Hari Kondabolu Wants Answers for Apu
the-problem-with-apu.png

Sunday night, the East Asian comedian explores the impact of the stereotyped Simpsons character on "The Problem with Apu."

Will Hari Kondabolu get satisfaction? That’s the story behind The Problem with Apu, the comedian’s documentary that premieres Sunday on Tru TV. Kondabolu credits The Simpsons for helping him realize that comedy could be smart, subversive and funny, but he has a big problem with the show’s convenience store clerk Apu Nahasapeemapetilon. For an hour, Kondabolu walks through the issues that come with having a stereotype be one of the few East Asians on television as he searches for justice, which he sees as inextricably tied to the white actor Hank Azaria, who voices the character.

Kondabolu will return to New Orleans to do stand-up at The Joy Theater December 10, and for much of The Simpsons’ 28-year run, Apu’s “Thank you, come again” was the voice of a people on television. The show had been on the air for 20 years before Aziz Ansari appeared on Parks & Recreation and 23 years before Mindy Kaling’s The Mindy Project debuted. In that interim, Kal Penn played Kumar in the Harold and Kumar series and a resident on House, and Asif Mandvi was featured on The Daily Show, but they hardly had the kind of cultural presence as Apu.

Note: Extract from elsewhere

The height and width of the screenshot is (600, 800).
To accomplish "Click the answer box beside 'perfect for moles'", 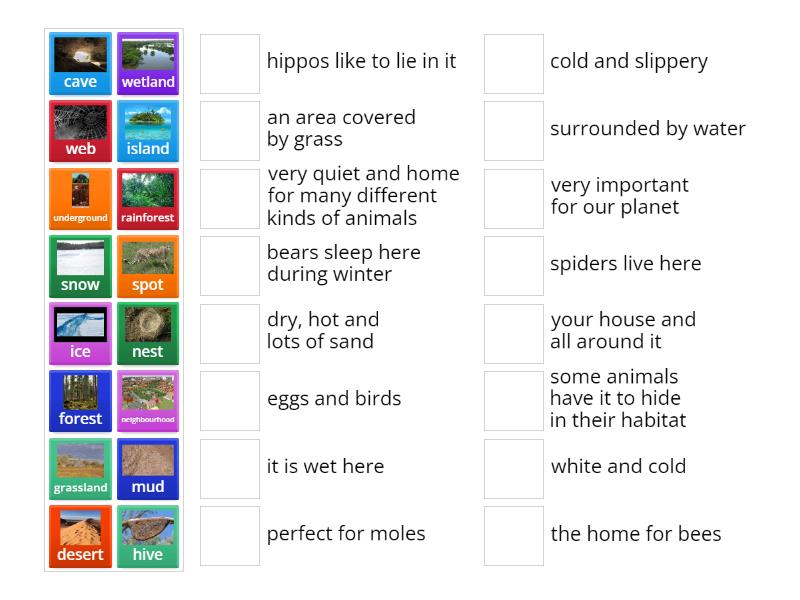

Kondabolu talks to these and other Indian actors, his parents, and Surgeon General Vivek Murthy about the frustrations that accompany being spoken for by a character whose accent doesn’t exist, and how his clichéd role as a convenience store owner affected how they were perceived when there were few other characters that offered a counter-narrative.

Kondabolu’s quest for justice gets him as far as comedian Dana Gould, who worked in The Simpsons’ writers room for almost a decade, and Gould offers some interesting insights into the mental calculus of the show’s writers. It’s a calculation that might be different if there were women and people of color in that writers room, comedian Aparna Nancherla contends, but Kondabolu’s big fish is Azaria, who has been reluctant to talk about Apu and the issues connected to his representation. Aside from a 2013 interview he gave Huffington Post, he has stayed quiet on the subject. The interview didn’t do Azaria’s cause any favors when he identified one his inspirations for the voice as white British actor Peter Sellers when he played an East Asian in the 1968 film, The Party. 

In the interview, Azaria explains that he was asked by the writers to find an Indian accent for Apu, and when he quickly threw out the Sellers-inspired voice, they loved it. Writers from The Simpsons pass the potato back to Azaria and claim that the character only had one line and no name in the first episode, and that they specifically thought that the character shouldn’t be Indian because it would be too much of a cliché. When Azaria gave the line a mock-Indian reading though, they supposedly heard comedy magic, and the rest is history.

Regardless of what actually happened, The Problem with Apu presents a lot of funny people talking personally and intelligently about issues connected with representation. At a time when we’re ripping off a number of Band-aids and reexamining old wounds, the documentary feels right on time, and one sequence backs up the importance of these conversations. When Kondabolu tells people on the street that Apu is voiced by a white guy, they’re shocked. That means that for more than 20 years, these people and likely many, many more with little other experience with Indians have believed that Apu’s accent is—or could be—real, and that there is some reality under those layers of stereotype.  

The documentary was inspired by one of Kondabolu’s stand-up routines, and because he deals with real and complex issues in comedy, it’s easy to make his work sound like work. When I interviewed him by email after the release of his Waiting for 2042 comedy album, he stopped at one point to announce, "In case any of you have read this far - MY NAME IS HARI KONDABOLU AND I AM A STANDUP COMEDIAN. I KNOW I DON'T SEEM FUNNY, BUT MY ALBUM IS HILARIOUS." Kondabolu’s comedic voice is similarly very present in The Problem with Apu down to the meta nature of its payoff. He’s outraged, but he’s never simply outraged, and he’s funny but never simply funny.